¿Quién? ¿Hasta cuándo? ¿Por qué?… Tres preguntas eternas en el desarrollo de la comedia humana de las que sólo trataré de dar respuesta en materia de responsabilidad por ruina.

 

En 1968- hace más de un cuarto de siglo- la ley 17.711 introdujo una sustancial reforma en el régimen jurídico de la responsabilidad por ruina, sustituyendo el artículo 1646 del Código Civil por una norma que aún hoy produce desconfianza en los magistrados, ansiedad en los comitentes y pánico entre los profesionales de la construcción.

Con la convicción de que el lenguaje jurídico debe intentar ser tan preciso como para justificar aquella norma civil que establece que el derecho se presume conocido por todos, he desglosado el análisis del nuevo artículo en 10 precisiones que a continuación dejo firmadas:

•  El concepto jurídico de ruina se traduce en un vicio que lesiona la estabilidad, compromete la solidez o afecta la duración o conservación de una obra.

•  Debe producirse en un edificio o inmueble destinado a larga duración. La ley excluye del ámbito relevante las obras muebles, cualquiera sea su tamaño y los inmuebles cuya vocación no es la permanencia.

•  El supuesto legal es que la ruina se produzca luego de recibida la obra. La normativa actual ha suprimido el requisito anteriormente vigente del pago.

•  Resultan equivalentes a la producción de la ruina, su inminencia o amenaza. Además la ley no distingue entre ruina total o ruina parcial.

•  El origen de la ruina debe proceder conjunta o indistintamente de vicio de la construcción, de vicio de suelo, de mala o equivocada calidad de los materiales o de error de proyecto.

•  La provisión de los materiales por parte del comitente o el hecho de que la obra se haya erigido en un terreno de su propiedad, no libera al constructor de su responsabilidad por ruina.

•  La ley extiende la responsabilidad en forma indistinta al proyectista y al director de obra, pero esto sólo sucede según las circunstancias de culpabilidad que pudieran acreditarlas.

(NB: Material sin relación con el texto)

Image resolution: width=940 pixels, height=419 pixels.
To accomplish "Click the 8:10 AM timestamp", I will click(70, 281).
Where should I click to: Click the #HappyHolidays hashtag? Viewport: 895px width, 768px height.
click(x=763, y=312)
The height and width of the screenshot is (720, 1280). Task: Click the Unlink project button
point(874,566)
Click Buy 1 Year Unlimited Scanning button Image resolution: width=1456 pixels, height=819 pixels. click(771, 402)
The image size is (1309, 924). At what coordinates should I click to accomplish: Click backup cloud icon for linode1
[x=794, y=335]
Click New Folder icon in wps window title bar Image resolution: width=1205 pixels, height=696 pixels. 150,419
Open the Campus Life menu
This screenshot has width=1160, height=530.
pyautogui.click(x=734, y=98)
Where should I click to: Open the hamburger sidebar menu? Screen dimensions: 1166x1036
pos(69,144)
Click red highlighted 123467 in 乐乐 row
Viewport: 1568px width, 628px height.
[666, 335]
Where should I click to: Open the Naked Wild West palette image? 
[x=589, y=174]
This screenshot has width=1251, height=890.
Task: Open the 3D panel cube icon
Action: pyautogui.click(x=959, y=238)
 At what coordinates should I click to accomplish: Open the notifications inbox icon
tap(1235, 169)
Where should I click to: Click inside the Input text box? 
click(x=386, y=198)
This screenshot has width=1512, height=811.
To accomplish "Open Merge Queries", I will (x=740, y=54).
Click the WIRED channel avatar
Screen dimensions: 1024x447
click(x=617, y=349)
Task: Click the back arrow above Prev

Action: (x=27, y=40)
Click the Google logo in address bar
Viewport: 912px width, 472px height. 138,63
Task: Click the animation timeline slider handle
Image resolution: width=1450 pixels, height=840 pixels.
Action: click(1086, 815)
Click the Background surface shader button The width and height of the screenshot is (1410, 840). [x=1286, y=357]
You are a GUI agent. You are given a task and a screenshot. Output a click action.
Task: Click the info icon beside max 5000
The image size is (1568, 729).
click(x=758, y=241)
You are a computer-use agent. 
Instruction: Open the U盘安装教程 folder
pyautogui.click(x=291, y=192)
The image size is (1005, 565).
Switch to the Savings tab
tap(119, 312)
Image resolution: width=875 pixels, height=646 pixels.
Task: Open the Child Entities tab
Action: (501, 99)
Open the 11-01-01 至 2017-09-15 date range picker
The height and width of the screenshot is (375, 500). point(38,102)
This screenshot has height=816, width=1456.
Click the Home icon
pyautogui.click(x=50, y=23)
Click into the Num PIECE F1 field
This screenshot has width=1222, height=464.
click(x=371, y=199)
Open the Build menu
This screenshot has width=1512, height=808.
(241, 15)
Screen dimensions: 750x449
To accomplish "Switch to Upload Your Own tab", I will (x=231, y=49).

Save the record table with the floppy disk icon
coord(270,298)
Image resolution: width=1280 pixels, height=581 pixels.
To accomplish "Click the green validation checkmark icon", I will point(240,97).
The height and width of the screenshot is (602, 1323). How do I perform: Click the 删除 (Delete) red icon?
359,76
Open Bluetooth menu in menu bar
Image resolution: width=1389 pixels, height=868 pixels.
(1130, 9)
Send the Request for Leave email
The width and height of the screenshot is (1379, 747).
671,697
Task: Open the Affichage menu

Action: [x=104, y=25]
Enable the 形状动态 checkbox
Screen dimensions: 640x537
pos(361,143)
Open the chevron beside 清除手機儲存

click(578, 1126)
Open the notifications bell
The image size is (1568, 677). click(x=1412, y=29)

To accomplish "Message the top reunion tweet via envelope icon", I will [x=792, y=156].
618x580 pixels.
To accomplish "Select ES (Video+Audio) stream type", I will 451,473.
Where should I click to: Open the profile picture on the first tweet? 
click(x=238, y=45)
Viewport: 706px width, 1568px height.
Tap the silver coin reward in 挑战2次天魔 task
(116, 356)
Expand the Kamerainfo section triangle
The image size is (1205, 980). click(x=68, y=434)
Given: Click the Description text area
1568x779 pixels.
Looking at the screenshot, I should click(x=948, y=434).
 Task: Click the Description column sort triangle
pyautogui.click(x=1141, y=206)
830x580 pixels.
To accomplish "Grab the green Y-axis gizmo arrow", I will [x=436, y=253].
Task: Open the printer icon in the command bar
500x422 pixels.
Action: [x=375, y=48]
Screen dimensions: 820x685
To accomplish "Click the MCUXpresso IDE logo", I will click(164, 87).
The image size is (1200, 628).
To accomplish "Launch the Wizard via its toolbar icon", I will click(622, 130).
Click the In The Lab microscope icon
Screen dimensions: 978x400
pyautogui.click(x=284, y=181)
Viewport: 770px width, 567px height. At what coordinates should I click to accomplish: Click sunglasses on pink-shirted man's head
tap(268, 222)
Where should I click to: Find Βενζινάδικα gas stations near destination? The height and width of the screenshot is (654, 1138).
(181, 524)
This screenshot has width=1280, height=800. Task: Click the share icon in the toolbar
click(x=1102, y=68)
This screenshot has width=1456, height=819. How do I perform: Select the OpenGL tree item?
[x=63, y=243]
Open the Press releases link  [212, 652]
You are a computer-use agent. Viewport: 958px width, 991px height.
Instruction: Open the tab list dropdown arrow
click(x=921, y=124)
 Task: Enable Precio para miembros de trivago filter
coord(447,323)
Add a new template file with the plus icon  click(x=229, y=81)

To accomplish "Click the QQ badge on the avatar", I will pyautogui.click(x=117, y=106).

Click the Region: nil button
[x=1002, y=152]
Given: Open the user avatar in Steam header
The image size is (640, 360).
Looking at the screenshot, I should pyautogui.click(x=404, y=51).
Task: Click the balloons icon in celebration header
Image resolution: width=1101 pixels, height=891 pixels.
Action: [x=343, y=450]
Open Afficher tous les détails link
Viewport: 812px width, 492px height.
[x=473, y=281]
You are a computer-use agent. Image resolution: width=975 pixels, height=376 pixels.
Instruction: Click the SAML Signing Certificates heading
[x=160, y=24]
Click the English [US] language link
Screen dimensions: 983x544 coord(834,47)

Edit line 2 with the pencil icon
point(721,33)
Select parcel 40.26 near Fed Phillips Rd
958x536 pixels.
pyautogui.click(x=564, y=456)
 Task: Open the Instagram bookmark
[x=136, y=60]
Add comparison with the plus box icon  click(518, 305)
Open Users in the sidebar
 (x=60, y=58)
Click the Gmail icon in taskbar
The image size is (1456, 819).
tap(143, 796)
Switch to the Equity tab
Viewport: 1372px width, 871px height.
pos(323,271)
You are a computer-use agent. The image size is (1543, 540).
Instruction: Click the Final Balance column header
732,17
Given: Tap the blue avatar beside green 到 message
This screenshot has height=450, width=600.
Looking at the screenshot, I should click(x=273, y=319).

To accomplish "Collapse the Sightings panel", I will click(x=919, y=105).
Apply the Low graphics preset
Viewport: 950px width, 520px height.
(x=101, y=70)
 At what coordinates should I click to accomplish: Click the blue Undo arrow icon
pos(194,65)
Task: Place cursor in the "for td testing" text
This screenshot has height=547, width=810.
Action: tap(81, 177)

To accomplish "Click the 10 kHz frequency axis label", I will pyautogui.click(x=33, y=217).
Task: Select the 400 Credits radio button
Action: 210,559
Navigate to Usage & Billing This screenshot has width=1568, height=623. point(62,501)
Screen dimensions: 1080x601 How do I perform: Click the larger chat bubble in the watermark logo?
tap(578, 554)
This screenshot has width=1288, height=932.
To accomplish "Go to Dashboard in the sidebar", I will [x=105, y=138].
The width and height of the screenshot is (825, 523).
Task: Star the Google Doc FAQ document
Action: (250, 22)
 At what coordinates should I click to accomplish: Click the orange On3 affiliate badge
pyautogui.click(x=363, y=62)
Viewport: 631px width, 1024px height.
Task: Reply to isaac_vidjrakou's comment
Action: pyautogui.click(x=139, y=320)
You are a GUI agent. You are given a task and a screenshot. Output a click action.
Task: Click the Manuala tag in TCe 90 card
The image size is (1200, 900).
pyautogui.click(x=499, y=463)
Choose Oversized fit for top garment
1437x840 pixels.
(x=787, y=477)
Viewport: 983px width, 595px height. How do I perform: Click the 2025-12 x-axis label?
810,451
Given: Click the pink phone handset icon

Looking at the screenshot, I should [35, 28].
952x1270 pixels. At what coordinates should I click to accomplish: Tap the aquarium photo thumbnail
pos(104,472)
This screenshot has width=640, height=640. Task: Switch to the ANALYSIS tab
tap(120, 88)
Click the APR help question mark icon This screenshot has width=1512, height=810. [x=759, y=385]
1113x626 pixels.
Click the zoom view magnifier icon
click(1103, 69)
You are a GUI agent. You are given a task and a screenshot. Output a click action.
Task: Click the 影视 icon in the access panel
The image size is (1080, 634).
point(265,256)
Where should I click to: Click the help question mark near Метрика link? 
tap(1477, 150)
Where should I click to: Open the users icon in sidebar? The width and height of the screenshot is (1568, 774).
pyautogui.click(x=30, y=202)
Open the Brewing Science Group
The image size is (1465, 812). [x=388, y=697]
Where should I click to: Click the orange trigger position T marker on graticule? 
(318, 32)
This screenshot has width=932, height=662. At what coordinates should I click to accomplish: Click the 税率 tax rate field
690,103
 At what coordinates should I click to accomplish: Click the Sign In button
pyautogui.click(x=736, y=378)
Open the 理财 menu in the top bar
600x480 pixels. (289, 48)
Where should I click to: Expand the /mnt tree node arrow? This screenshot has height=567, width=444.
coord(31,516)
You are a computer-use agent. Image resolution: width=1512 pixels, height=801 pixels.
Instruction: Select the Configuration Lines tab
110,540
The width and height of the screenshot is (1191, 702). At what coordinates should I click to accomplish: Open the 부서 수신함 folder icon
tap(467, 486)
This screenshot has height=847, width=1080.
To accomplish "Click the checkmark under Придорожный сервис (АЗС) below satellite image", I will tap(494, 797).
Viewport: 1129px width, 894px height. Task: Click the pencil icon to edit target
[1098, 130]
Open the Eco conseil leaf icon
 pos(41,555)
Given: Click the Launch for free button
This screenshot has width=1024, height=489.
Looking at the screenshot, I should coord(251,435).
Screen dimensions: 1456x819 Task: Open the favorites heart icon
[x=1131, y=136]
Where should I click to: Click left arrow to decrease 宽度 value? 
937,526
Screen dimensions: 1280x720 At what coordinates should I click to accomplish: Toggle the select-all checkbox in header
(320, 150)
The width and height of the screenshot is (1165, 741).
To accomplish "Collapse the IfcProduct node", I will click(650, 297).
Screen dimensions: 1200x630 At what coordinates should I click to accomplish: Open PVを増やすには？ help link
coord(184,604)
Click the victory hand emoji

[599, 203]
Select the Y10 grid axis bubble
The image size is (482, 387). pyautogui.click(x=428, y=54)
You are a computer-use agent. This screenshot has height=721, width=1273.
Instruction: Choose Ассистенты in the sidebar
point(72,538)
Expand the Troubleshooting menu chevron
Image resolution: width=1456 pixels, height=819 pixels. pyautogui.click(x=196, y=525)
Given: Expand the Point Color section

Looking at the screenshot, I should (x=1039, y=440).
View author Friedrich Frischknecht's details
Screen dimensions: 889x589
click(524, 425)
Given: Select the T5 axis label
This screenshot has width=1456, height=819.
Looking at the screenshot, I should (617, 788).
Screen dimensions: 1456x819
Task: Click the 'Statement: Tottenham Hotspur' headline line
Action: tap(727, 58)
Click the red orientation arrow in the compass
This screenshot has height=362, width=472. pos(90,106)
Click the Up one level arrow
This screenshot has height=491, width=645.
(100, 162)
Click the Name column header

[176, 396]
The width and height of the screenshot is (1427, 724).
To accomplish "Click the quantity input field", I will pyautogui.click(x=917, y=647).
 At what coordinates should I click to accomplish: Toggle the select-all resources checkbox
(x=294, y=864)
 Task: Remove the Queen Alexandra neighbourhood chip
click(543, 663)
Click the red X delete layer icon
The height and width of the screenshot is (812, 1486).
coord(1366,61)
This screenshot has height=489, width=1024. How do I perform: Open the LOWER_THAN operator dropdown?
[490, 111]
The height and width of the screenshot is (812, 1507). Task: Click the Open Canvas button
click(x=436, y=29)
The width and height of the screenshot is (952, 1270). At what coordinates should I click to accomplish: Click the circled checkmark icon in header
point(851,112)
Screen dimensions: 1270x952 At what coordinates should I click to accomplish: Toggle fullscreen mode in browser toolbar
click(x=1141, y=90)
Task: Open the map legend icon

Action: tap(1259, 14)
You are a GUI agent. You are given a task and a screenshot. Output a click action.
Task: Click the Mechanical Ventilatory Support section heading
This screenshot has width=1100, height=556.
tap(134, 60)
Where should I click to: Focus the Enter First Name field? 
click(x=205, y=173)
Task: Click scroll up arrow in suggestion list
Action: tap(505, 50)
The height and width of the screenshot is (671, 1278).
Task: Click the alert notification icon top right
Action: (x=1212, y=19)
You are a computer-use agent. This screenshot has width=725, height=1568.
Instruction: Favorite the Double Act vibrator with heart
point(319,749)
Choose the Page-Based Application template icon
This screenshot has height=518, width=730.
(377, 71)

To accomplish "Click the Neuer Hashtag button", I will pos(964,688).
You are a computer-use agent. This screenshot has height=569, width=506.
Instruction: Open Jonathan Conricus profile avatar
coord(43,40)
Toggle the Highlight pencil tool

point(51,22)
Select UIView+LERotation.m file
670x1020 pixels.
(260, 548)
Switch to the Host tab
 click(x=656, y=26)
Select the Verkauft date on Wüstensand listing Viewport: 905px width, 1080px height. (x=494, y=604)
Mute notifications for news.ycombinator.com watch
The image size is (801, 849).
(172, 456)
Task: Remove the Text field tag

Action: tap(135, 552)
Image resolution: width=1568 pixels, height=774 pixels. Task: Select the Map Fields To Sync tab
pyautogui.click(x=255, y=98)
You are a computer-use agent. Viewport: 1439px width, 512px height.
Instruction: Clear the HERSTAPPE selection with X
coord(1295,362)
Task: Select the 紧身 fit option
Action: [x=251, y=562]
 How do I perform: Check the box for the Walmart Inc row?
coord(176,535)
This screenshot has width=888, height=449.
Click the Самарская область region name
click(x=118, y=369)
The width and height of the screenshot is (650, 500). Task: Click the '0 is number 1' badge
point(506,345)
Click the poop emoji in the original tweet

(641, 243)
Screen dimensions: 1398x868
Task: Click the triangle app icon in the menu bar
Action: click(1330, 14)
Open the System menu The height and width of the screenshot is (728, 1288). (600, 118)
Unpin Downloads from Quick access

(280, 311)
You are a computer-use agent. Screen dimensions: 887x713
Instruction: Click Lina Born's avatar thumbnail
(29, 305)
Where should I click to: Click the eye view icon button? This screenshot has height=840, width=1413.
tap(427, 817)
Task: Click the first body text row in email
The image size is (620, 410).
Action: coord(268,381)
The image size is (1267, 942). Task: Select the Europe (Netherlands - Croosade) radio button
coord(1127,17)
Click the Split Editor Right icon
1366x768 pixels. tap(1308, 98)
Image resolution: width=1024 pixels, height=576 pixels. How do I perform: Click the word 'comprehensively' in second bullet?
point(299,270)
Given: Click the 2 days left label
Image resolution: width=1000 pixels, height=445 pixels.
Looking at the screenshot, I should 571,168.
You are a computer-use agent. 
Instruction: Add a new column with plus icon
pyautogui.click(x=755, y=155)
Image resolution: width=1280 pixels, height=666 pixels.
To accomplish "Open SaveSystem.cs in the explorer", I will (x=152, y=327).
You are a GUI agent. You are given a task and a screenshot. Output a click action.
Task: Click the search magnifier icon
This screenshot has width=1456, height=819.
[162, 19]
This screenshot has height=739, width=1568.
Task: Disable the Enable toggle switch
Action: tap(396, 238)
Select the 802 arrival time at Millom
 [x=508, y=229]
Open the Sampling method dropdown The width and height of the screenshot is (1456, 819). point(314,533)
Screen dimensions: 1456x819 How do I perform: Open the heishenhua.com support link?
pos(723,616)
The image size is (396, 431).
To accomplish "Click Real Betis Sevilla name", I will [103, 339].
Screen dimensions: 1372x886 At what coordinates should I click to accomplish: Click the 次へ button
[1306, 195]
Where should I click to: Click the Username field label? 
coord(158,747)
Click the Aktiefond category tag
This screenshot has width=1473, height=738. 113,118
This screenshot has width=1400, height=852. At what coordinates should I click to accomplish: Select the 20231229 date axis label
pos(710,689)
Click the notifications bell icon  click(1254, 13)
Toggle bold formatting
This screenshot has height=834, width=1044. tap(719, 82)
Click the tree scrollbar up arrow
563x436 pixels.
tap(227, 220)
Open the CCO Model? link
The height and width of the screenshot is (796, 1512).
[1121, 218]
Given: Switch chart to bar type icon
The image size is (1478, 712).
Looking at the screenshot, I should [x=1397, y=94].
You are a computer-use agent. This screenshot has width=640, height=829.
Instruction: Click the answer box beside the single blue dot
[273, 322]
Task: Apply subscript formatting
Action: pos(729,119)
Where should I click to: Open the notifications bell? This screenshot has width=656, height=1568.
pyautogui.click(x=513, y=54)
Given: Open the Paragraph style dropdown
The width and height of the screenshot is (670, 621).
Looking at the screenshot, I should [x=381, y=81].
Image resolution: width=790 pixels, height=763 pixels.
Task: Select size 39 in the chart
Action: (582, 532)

•  La normativa legal es de orden público. Por ello, se encuentra estrictamente prohibida la dispensa contractual de responsabilidad.

•  La responsabilidad del constructor, o en su caso del director de obra y proyectista por ruina de la obra, sólo existe cuando ésta se produce dentro de los 10 años de recibida la obra por el comitente, o el mismo plazo a contar de la fecha de la mora de éste, en su deber jurídico de proceder a la recepción.

•  El plazo de prescripción liberatoria de la acción es de un año, que se cuenta desde el día en que se produjo la ruina.

 

Por Daniel Enrique Butlow

Abogado y Profesor titular honorario de arquitectura e ingeniería legal.